- Task instructions: With "icon" as the search word, show every line of the material that has it.

- Given entries:

=== Begin Enclosure ===

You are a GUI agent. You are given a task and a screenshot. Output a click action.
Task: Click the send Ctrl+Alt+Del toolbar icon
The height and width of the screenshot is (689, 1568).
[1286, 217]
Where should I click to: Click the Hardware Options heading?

=== End Enclosure ===
=== Begin Enclosure ===

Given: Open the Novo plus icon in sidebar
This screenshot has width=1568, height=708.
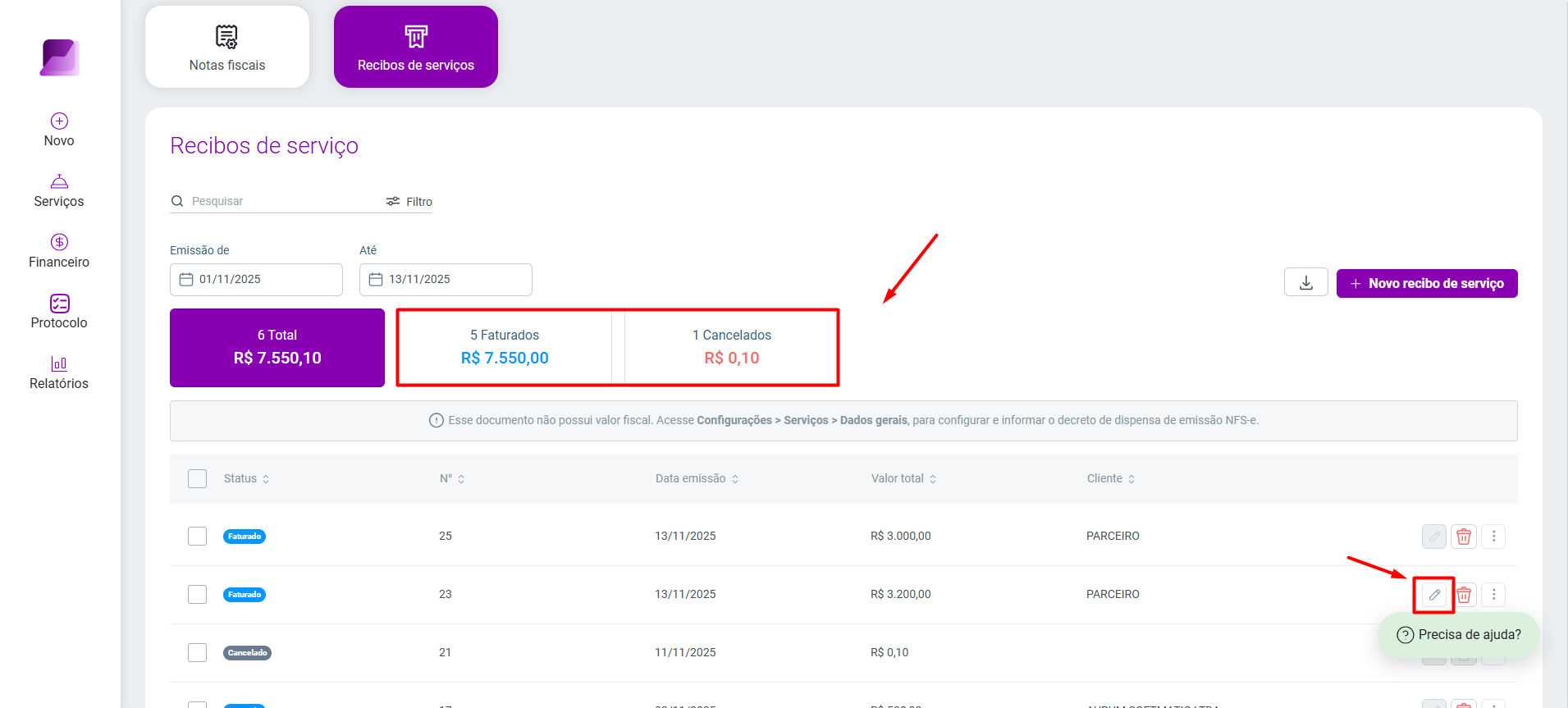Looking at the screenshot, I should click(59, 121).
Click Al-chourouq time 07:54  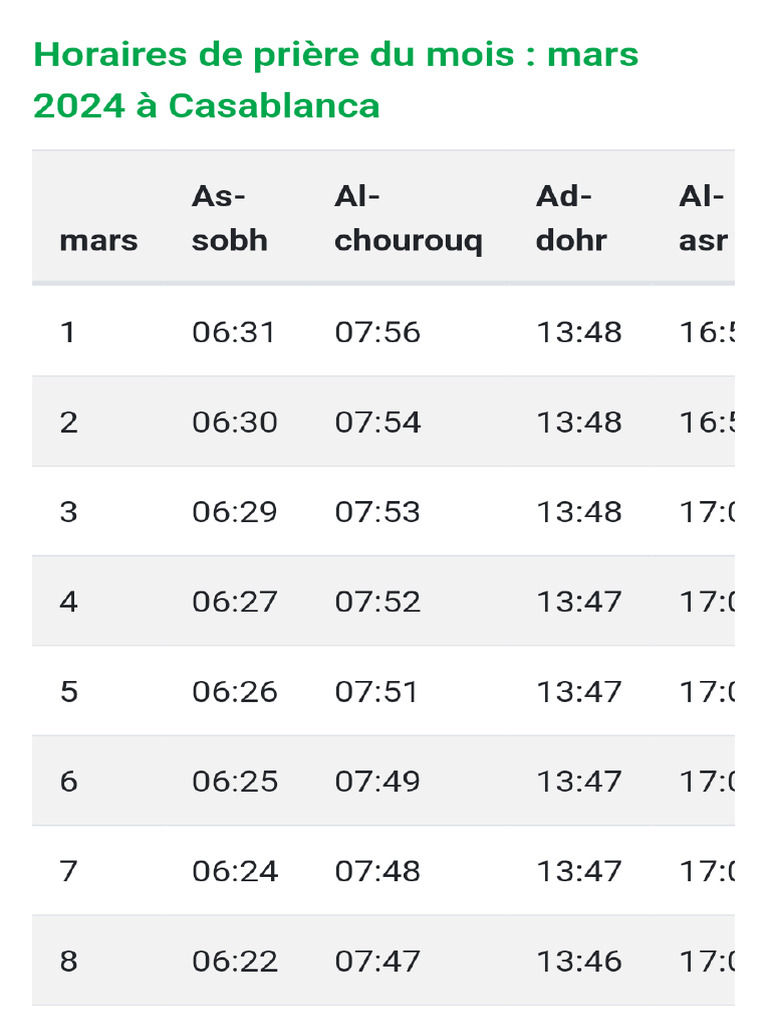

=== End Enclosure ===
=== Begin Enclosure ===

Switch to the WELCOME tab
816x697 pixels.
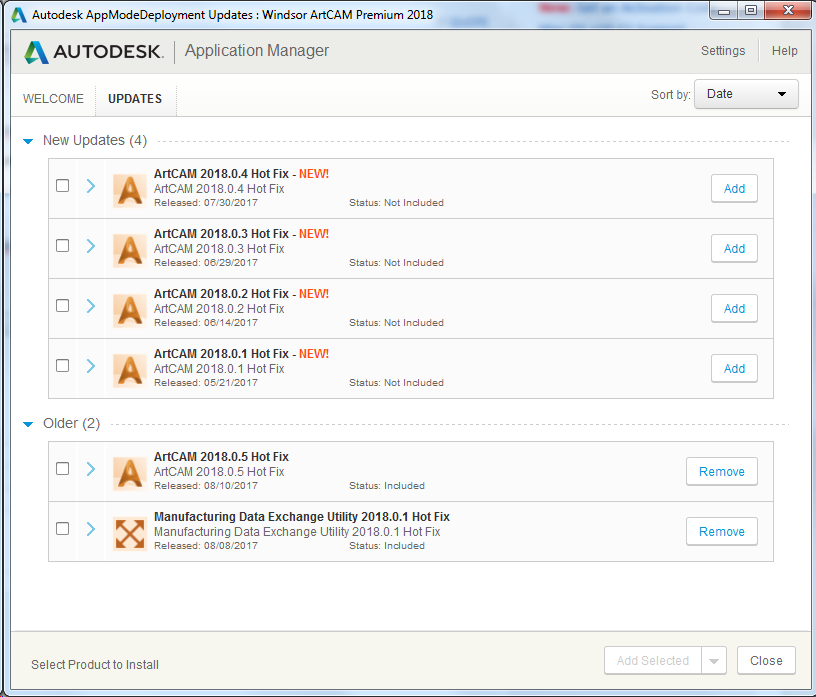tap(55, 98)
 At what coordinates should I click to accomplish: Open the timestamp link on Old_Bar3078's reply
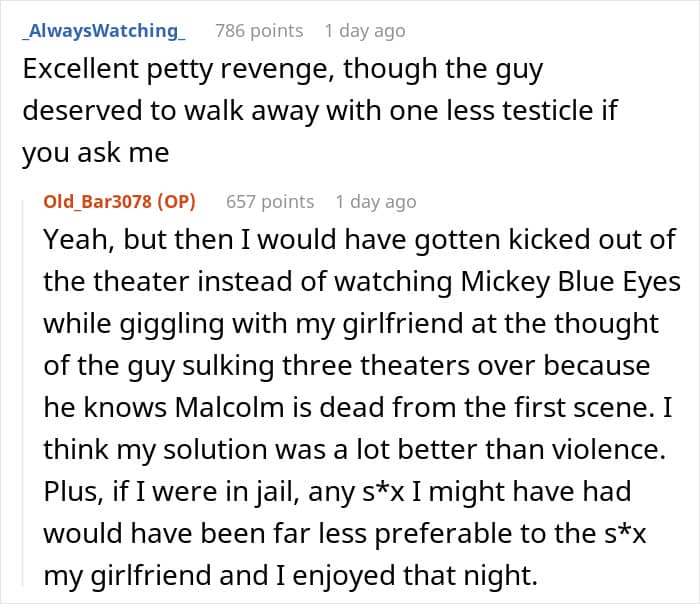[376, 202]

=== End Enclosure ===

- Answer box:
Task: Click the send Ctrl+Alt+Del toolbar icon
Given: Open the Novo plus icon in sidebar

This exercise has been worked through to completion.